Ever since I was a young girl I have been fascinated with frogs. I used to collect frog everything. A child of the 60's, it was the "Peace. Love. Frogs" era. And having spent a greater part of my life on my grandparents' farm in Michigan - a farm that sat above a lake, I am no stranger to tadpoles.
What's not to love about these incredible teachers of miraculous metamorphosis? They begin as this bubbly, floaty, sticky pile of black speckled jelly mass of eggs and in a few weeks they are frogs! You get to watch them grow legs, then pop some arms. Get reptilian features like bug eyes, speckles and all shades of green. To be apart of that process is nothing short of awe. At 56, STILL a tad in love with them.
So these past few springs, while learning the game of golf, you can imagine my angst being privvy (after a few good spring showers) to a sandtrap or two, filled with water, swimming with tons of taddies. Being unprepared to rescue (containers, net, et al) and because of a push from the hubby "you are not holding everybody up while we rescue frogs," I let it go. And days later, year after year, upon return to the sandtrap, I would find it bone dry knowing full well (cue sound of my heart breaking) that all of those precious babies were gone.
Well not this year!!
As expected, after a big rainstorm, hole number five at Arrowhead Golf Club was a whopping puddle of tadaboodanza. Not a huge amount first time out. WAWA cup (conveniently tossed nearby) was ready. Hubby got them while I putted (so as not to hold anybody up ... ugh) and he nabbed me the first 5. (He golfs barefoot so it made the most sense that he went straight into the wet)I grabbed some algae from the lake and we spent the next 13 holes making sure we did not hit a bump on the course. All taddies intact. We got enough lake water in beer bottles to fill a small jar at home and onto my kitchen windowsill they sat.
I was 10 again. A kid on a mission to save the frogs.
I went to the pet store and nabbed this small reptile mover net thing. It would be easier to grab a few more. I cleaned out a jar. And a giant plastic pretzel barrel. Little did I know what I would find.
When we landed on hole 5 a week later that same sand trap was engorged again and filled to the brim with tadpoles. My first scoop must have netted 50. Next 50 more. They were tiny little black sperms. Got them home and divided them into three jars. I was ready with good water (Aquasana water purifier takes 99% of bad stuff out, especially chlorine). I made them cute little homes.
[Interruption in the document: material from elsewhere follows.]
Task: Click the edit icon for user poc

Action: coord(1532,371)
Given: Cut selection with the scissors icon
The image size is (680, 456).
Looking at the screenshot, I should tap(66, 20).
I researched raising tadpoles, most especially because they needed to be fed and my supply of lake algae was being voraciously consumed. YOUTUBE videos showed me boiled leaf lettuce. And that has been their steady diet for the past month. They not only eat in a feeding frenzy, they are also champion poopers and their little tanks quickly become three larger, more shallow homes that needed to be cleaned every two days. I collected as much rainwater as I could, and the rest was filtered by our home water filtration system. Chlorine would kill them pretty quick.
It is now weeks later. The tads we caught have grown in rapid fashion. They are pretty low maintenance. I am guesstimating we got over 300 and not soon enough ... days later the sand trap was dry and the rest of the thousands did not make it. Feels good to save these precious creatures and their gift to me is that chance to watch them grow into little frogs.
Of the 300 or so, I only lost 3 so far! Those three are now fertilizing my deck tomatoes. As of today, I have three frogs, many with legs and I am searching for the place to release them. The golf course lake or one of the small ponds on hole one will probably be the place, I just do not see frogs there and I fear chemicals in the grass might be running into the waters. I know of the 300 maybe 4 will survive. Just feels good to know at least four made it.